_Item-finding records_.
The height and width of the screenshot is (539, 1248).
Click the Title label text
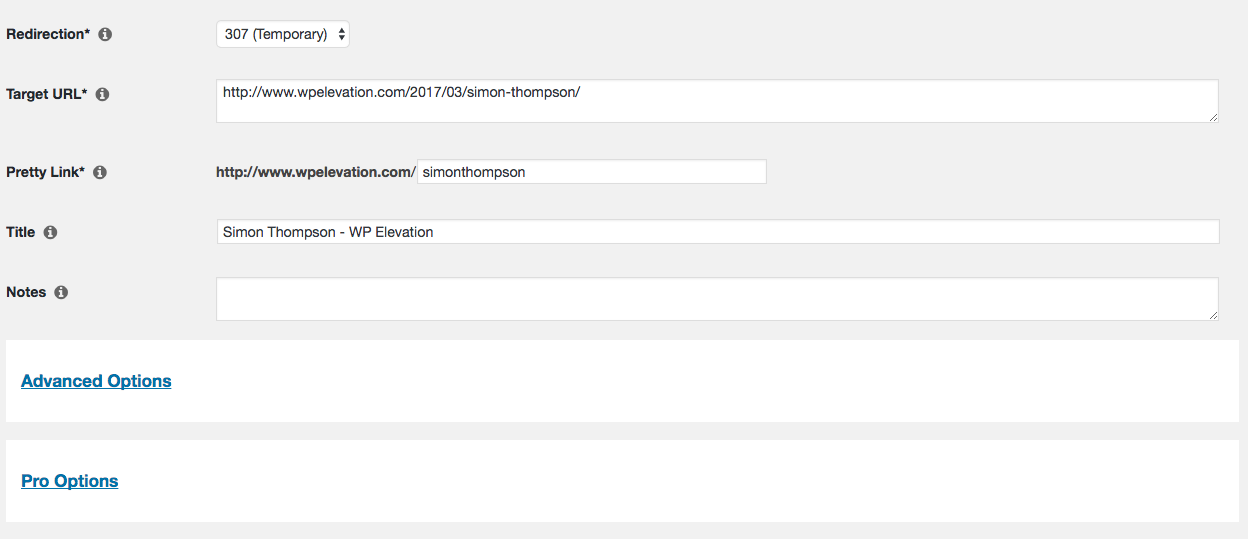pos(21,232)
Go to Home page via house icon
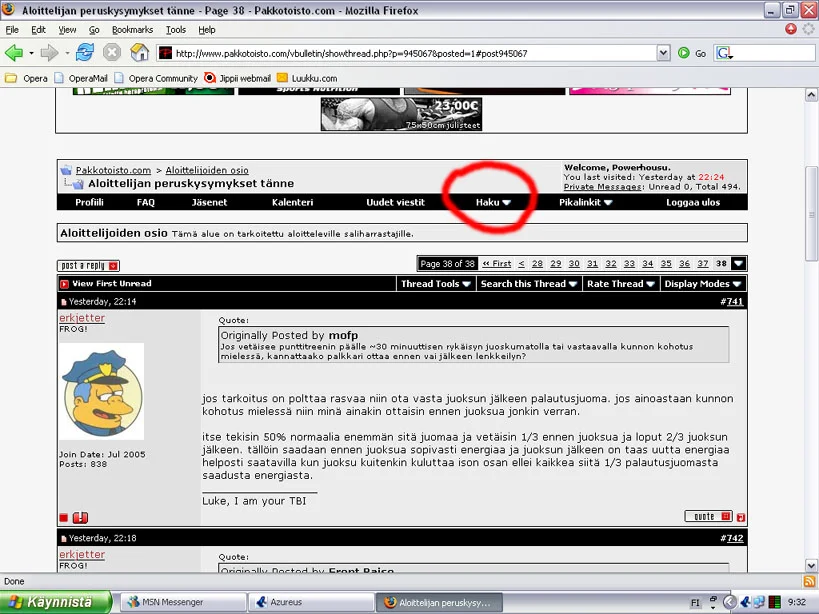This screenshot has width=819, height=614. pyautogui.click(x=139, y=53)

_REQUIRED WORK_. Turn these lines into a two-column CSV with one row per request, using the column names "request" and "answer". Put each request's text and its answer in a single quoted field, replace line breaks with spaces, and leave the pictures out.

_SOLUTION TO THE PROBLEM_.
request,answer
"The height and width of the screenshot is (539, 1248). Click the Title label text","pos(21,232)"
"Go to Home page via house icon","This screenshot has width=819, height=614. pyautogui.click(x=139, y=53)"